From: Stefan Dösinger stefan@codeweavers.com
---
I came across this in my attempts to implement nooverwrite maps based on sysmem staging buffers when buffer storage is not available. My debug modifications broke the fast path for update_sub_resource and the wined3d_resource_wait() didn't do its job for the push constant buffers. --- dlls/wined3d/cs.c | 5 +++++ 1 file changed, 5 insertions(+)
diff --git a/dlls/wined3d/cs.c b/dlls/wined3d/cs.c index 3cfce72ae94..50d89615dd3 100644 --- a/dlls/wined3d/cs.c +++ b/dlls/wined3d/cs.c @@ -1056,6 +1056,11 @@ static void reference_graphics_pipeline_resources(struct wined3d_device_context if (state->fb.render_targets[i]) wined3d_device_context_reference_resource(context, state->fb.render_targets[i]->resource); } + for (i = 0; i < WINED3D_PUSH_CONSTANTS_COUNT; ++i) + { + if (context->device->push_constants[i]) + wined3d_device_context_reference_resource(context, &context->device->push_constants[i]->resource); + } if (state->fb.depth_stencil) wined3d_device_context_reference_resource(context, state->fb.depth_stencil->resource); reference_shader_resources(context, ~(1u << WINED3D_SHADER_TYPE_COMPUTE));
This merge request was approved by Jan Sikorski.
My understanding is that we would not normally get to wined3d_resource_wait on those buffers, do you expect that we might want to do that? Patch seems fine, but on the other hand the unneeded overhead on each draw, even if small, is maybe better avoided..
No, we shouldn't get there, ideally update_sub_resource should avoid syncing there. But for one, that's an implementation detail of USR, and it is also something that USR may change.
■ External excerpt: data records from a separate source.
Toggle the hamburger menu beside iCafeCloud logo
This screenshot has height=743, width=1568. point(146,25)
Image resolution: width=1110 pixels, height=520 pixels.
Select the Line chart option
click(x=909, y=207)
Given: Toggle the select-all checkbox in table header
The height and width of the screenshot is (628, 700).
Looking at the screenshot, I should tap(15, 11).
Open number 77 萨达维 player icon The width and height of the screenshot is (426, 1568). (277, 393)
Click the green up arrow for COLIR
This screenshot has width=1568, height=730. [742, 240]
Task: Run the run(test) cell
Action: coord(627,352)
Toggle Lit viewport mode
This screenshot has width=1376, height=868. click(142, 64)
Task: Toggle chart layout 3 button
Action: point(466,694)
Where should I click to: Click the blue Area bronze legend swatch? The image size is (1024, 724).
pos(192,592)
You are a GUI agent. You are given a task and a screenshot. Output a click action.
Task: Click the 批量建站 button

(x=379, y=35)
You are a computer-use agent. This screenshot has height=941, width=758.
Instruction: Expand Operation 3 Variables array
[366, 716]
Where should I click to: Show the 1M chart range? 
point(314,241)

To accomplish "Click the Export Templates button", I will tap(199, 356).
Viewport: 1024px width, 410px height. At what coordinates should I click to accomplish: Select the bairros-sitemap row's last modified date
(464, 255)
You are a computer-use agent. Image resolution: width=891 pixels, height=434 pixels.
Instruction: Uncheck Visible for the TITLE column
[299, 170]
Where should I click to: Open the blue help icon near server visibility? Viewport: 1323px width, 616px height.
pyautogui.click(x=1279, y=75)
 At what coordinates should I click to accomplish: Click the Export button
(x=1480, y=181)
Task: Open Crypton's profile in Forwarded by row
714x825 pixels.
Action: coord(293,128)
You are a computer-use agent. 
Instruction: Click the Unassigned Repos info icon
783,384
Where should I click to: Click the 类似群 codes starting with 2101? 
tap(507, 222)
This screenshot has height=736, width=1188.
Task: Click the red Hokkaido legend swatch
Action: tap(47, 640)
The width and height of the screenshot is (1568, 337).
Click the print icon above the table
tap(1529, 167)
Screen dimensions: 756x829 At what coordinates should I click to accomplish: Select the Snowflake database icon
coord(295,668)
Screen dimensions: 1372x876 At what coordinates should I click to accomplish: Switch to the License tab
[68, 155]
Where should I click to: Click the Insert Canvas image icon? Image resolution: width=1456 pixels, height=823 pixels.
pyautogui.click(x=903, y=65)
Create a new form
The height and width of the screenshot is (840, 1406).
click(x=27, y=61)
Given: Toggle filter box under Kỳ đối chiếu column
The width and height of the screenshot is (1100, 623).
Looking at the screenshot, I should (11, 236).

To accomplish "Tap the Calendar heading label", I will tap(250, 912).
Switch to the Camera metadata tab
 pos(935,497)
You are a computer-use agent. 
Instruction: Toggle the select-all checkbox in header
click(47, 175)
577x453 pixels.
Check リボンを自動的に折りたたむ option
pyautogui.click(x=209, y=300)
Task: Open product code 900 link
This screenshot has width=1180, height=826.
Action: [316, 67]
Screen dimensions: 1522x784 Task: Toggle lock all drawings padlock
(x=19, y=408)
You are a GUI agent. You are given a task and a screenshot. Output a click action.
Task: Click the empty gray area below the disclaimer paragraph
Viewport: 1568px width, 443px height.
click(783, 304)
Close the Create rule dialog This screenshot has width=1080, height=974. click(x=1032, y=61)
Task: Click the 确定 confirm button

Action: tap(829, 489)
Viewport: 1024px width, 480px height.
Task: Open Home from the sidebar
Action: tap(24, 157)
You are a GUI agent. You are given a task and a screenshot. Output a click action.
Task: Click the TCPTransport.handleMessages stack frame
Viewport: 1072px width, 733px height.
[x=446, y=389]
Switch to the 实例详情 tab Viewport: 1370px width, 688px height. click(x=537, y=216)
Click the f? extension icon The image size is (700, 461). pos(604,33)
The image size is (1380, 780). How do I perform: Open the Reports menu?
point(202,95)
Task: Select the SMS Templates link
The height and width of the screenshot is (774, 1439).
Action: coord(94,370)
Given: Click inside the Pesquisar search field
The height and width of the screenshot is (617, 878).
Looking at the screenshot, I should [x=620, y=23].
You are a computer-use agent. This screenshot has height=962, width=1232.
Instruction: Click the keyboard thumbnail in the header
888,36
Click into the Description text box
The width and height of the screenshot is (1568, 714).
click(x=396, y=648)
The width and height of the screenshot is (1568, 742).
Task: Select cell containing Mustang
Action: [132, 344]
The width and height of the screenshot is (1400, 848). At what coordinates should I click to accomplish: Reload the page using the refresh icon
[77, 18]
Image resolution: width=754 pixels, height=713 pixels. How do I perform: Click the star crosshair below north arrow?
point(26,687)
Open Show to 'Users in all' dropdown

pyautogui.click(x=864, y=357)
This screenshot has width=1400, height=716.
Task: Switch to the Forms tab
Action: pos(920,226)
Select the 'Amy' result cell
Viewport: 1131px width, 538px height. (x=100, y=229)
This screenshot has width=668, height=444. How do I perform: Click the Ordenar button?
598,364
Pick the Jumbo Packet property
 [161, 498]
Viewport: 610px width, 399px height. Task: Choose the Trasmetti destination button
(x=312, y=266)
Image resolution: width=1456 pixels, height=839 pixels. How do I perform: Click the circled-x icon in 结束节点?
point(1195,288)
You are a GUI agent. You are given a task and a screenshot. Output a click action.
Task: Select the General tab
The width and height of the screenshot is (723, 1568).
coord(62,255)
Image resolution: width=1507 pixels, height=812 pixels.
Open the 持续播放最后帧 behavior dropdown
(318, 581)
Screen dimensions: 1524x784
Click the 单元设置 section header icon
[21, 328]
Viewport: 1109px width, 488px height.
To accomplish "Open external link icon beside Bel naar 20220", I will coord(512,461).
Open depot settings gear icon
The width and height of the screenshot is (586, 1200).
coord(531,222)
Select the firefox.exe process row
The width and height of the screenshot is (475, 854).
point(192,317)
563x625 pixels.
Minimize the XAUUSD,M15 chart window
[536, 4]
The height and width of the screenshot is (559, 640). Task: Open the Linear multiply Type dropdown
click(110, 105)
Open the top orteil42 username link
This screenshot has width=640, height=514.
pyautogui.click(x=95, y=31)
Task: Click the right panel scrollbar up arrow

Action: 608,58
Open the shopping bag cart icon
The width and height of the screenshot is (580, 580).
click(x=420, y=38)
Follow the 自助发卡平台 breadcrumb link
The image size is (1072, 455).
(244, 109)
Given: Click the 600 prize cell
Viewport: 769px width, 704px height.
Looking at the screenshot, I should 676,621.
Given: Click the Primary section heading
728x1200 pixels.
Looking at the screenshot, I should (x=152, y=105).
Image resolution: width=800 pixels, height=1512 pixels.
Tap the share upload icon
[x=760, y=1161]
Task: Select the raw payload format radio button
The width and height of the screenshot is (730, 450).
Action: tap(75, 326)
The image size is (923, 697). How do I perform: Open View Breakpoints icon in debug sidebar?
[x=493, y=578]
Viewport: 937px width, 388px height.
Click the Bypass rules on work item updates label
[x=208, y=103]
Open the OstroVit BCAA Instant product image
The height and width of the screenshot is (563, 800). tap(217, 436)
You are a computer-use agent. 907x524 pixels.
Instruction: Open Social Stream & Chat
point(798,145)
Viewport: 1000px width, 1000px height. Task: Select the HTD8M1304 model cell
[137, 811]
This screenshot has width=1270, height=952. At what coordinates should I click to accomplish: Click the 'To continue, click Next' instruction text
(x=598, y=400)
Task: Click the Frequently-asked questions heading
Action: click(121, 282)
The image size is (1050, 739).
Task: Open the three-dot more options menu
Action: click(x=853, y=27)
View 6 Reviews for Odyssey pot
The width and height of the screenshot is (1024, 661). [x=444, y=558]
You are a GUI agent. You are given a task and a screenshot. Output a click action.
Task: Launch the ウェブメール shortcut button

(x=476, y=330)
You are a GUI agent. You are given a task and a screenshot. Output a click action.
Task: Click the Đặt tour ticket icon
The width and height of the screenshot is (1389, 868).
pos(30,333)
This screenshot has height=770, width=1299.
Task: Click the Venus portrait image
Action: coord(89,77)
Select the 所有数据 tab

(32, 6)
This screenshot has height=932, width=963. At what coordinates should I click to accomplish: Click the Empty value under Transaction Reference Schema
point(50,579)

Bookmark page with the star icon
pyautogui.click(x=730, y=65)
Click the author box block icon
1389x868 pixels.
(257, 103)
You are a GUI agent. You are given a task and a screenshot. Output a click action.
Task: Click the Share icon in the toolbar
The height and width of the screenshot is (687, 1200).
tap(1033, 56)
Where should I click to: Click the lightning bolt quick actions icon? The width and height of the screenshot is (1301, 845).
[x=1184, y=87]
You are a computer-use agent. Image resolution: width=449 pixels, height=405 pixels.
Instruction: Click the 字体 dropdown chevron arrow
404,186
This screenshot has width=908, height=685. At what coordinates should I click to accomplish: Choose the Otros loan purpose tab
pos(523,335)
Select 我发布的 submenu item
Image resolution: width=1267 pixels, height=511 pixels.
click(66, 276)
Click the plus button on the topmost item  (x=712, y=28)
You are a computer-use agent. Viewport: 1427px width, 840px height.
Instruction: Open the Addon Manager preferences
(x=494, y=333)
E.g. if the buffer is idle, USR may one day decide to copy the data directly into the destination buffer instead of a HeapAlloc'ed temp buffer. Avoiding two up-to-4k memcpys should make up for assigning values in a handful of buffers, but I haven't benchmarked this.
The reason why I ran into this is that I semi-accidentally eliminated the sync "acceleration" in map_upload_bo, thinking it was intended as a broken fallback for async maps without ARB_buffer_storage. That surprisingly broke rendering because the USR wait_resource codepath didn't work...
Semi-related to this patch, the current heap_alloc code in map_upload_bo has a few flaws and I think it should go away:
1. It HeapAlloc/HeapFree's on every invocation, and thus on every SetShaderConstant. That's worse than setting values on a few buffers. 2. It returns non-aligned buffers in case of maps - but that is easy to fix 3. It throws away existing data without the app setting DISCARD, which is a fatal flaw for maps
If we want to avoid buffer fencing in draws that should be more thorough than relying on implementation details. E.g. we should be able to get rid of most buffer fences for at least d3d10 in draws because we either draw from GPU-only resources (can't be mapped) or dynamic resources (app is responsible). Sync maps are only possible on staging resources, so we only have to fence things like CopyResource. If the d3d7-9 managed resource code is careful I think we can extend the same logic to earlier API versions. But that's beyond what I want to look into right now.
This merge request was approved by Zebediah Figura.